Binary classification¶
Set num_classes=1 and pass targets in {0, 1}:
loss_fn = SmoothAPLoss(num_classes=1, queue_size=256)
logits = torch.randn(32, 1)
targets = torch.randint(0, 2, (32,))
loss = loss_fn(logits, targets)
loss.backward()
Disable the memory queue¶
Set queue_size=0 to compute AP on the current batch only. Useful for debugging or large batch sizes:
Reset queue between training and validation¶
Call reset_queue() before running evaluation to avoid contaminating the queue with eval-time data:
Seq2seq / token-level targets¶
Flatten to [N, C] / [N] before passing:
B, T, C = 4, 128, 10
loss_fn = SmoothAPLoss(num_classes=C, queue_size=1024, max_pool_size=4096)
logits = torch.randn(B, T, C).view(-1, C) # [B*T, C]
targets = torch.randint(0, C, (B, T)).view(-1) # [B*T]
loss = loss_fn(logits, targets)
Without max_pool_size, a batch of 30 sequences × 512 tokens produces a pool of 15 360 rows. SmoothAPLoss builds a [|P|, M] pairwise matrix per class and retains the autograd graph across all classes simultaneously — peak memory is O(M²) and easily OOMs on GPU.
max_pool_size caps the pool using minimum-quota subsampling: each observed class receives an equal reserved quota of max_pool_size // (2 × n_classes) rows, then the remaining budget is filled uniformly at random. The queue is unaffected — it continues to accumulate the original full batch.
This is not proportional sampling. A dominant background class and a rare foreground class receive the same quota, so rare classes are over-represented relative to their natural frequency. The practical consequence: effective |P_c| ≈ max_pool_size // (2 × n_classes), not max_pool_size × positive_rate. Size max_pool_size from the target positive count, not from memory alone.
| Setting | Effect |
|---|---|
max_pool_size=None (default) |
No cap; full pool used |
max_pool_size=4096 |
Pool capped at 4 096 rows; stochastic approximation |
Choosing a value: Use the largest max_pool_size your GPU memory allows. 2048–4096 is a reasonable starting point for most seq2seq tasks. A one-time UserWarning is emitted the first time subsampling is triggered.
Queue size guidance¶
The queue accumulates past batches to give the soft-rank estimator more context. At very low positive rates (e.g. 0.5%), a queue_size of at least 512–1024 gives stable AP estimates. For seq2seq, use max_pool_size to control the effective pool size rather than relying solely on queue_size.
RecallAtQuantileLoss¶
Optimize recall at the top 0.5%¶
from imbalanced_losses import RecallAtQuantileLoss
loss_fn = RecallAtQuantileLoss(num_classes=4, quantile=0.005, queue_size=1024)

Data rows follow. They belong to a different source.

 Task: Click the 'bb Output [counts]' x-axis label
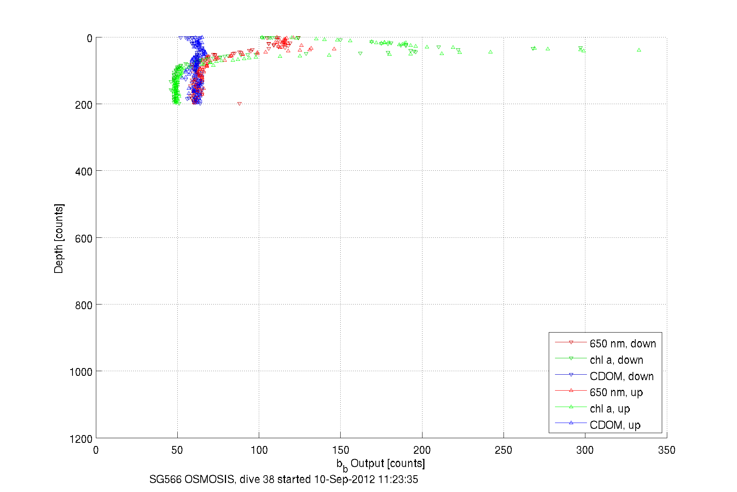pos(381,464)
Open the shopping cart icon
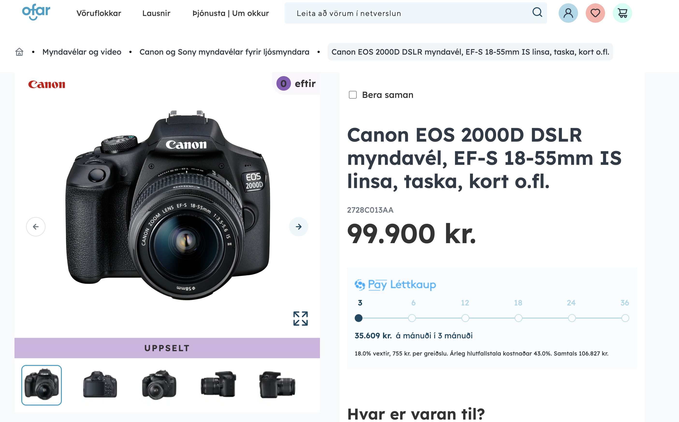The image size is (679, 422). (622, 13)
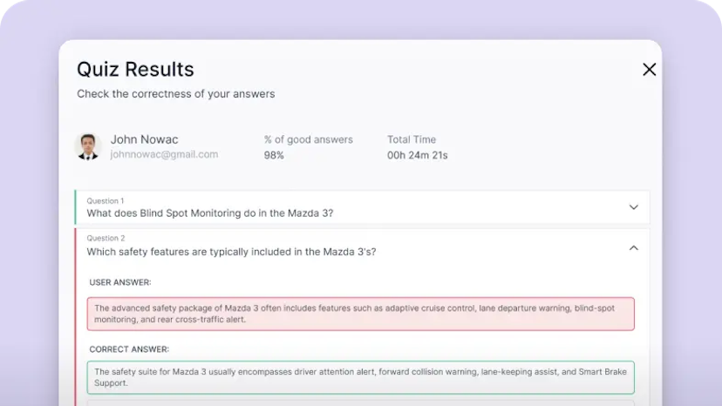Collapse Question 2 using the up chevron
Screen dimensions: 722x406
pos(633,248)
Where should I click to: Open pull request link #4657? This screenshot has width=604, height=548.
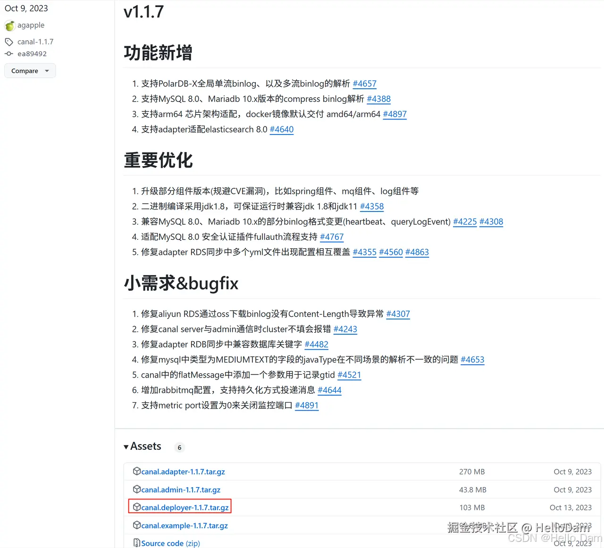tap(364, 84)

logits = torch.randn(32, 4)
targets = torch.randint(0, 4, (32,))
loss = loss_fn(logits, targets)
loss.backward()
Confirm: loss is a scalar in [0, 1].
Choose the right quantile¶
quantile is the fraction of the score distribution targeted as the alert region:
| Use case | Typical quantile |
|---|---|
| Top 0.5% of scores flagged | 0.005 |
| Top 1% of scores flagged | 0.01 |
| Top 10% of scores flagged | 0.10 |
The quantile must exceed the positive class fraction for the threshold to fall in the negative score region under a perfect model. With balanced 4-class data (25% positives per class), use quantile > 0.25 for sanity checks.
Queue size for quantile stability¶
For quantile=0.005 (top 50 bps), you need at least ~200 samples in the pool for a meaningful 99.5th percentile estimate. A queue_size=1024 with a batch of 32 gives 1056 pooled samples — well above this minimum.
Binary classification¶
loss_fn = RecallAtQuantileLoss(num_classes=1, quantile=0.01, queue_size=512)
logits = torch.randn(32, 1)
targets = torch.randint(0, 2, (32,))
loss = loss_fn(logits, targets)
Change quantile interpolation¶
The threshold is computed with torch.quantile. The default 'higher' interpolation is conservative — the threshold never undershoots the true cutoff. Use 'linear' for a softer estimate:
PAUCAtBudgetLoss¶
Optimize pAUC around a 50 bps operating point¶
from imbalanced_losses import PAUCAtBudgetLoss
# Recommended band: alpha=0, beta=budget.
# Contrasts positives against all false-positives above the operating threshold.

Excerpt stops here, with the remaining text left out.